:: PROVIDED TEXT ::

↓

Suzani is a type of embroidered  and decorative tribal textile made in Tajikistan, Uzbekistan, Kazakhstan and other Central Asian countries. Suzani is from the Persian سوزن Suzan which means needle. The art of making such textiles in Iran is called سوزن‌دوزی Suzandozi (needlework).
Suzanis are rather delicate and extremely few examples survive from before the late 18th and early 19th centuries. They belong however to a very ancient tradition. In the early 15th century,  Ruy Gonzáles de Clavijo, the Castilian ambassador to the court of Timur (Tamerlane), left detailed descriptions of embroideries that were probably forerunners of the suzani.

Suzanis were traditionally made by Central Asian brides as part of their dowry, and were presented to the groom on the wedding day.
These hand-embroidered vintage suzanis are infused with the character that only comes from everyday use. The story of each of these suzanis is as rich as their colors and as intricate as the designs that cover their surfaces.

Types 
Bukhara Suzani
Khodjent Suzani (Khodjent, Tajikistan)

↑

:: SUPPLIED DATA ::
↓

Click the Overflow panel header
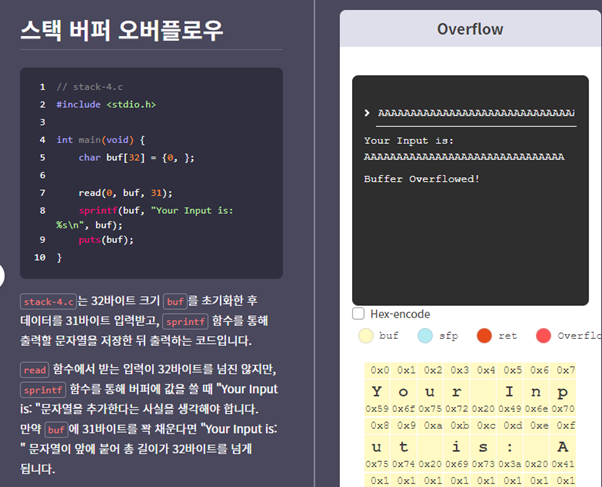 click(470, 29)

↑

:: DIRECTION 1 ::
Reproduce the suzani passage from "Suzanis are rather" to "the wedding day." word for word.
:: DIRECTION 2 ::
In two sentences, summarize the suzani passage.
The data comes from a source unrelated to the suzani passage.

:: WRITTEN SOLUTION 1 ::
Suzanis are rather delicate and extremely few examples survive from before the late 18th and early 19th centuries. They belong however to a very ancient tradition. In the early 15th century,  Ruy Gonzáles de Clavijo, the Castilian ambassador to the court of Timur (Tamerlane), left detailed descriptions of embroideries that were probably forerunners of the suzani.

Suzanis were traditionally made by Central Asian brides as part of their dowry, and were presented to the groom on the wedding day.

:: WRITTEN SOLUTION 2 ::
Suzani is an embroidered, decorative tribal textile made in Tajikistan, Uzbekistan, Kazakhstan and other Central Asian countries, and its name comes from the Persian word for needle. Few examples survive from before the late 18th and early 19th centuries, though they belong to a very ancient tradition, and Central Asian brides traditionally made them as part of their dowry and presented them to the groom on the wedding day.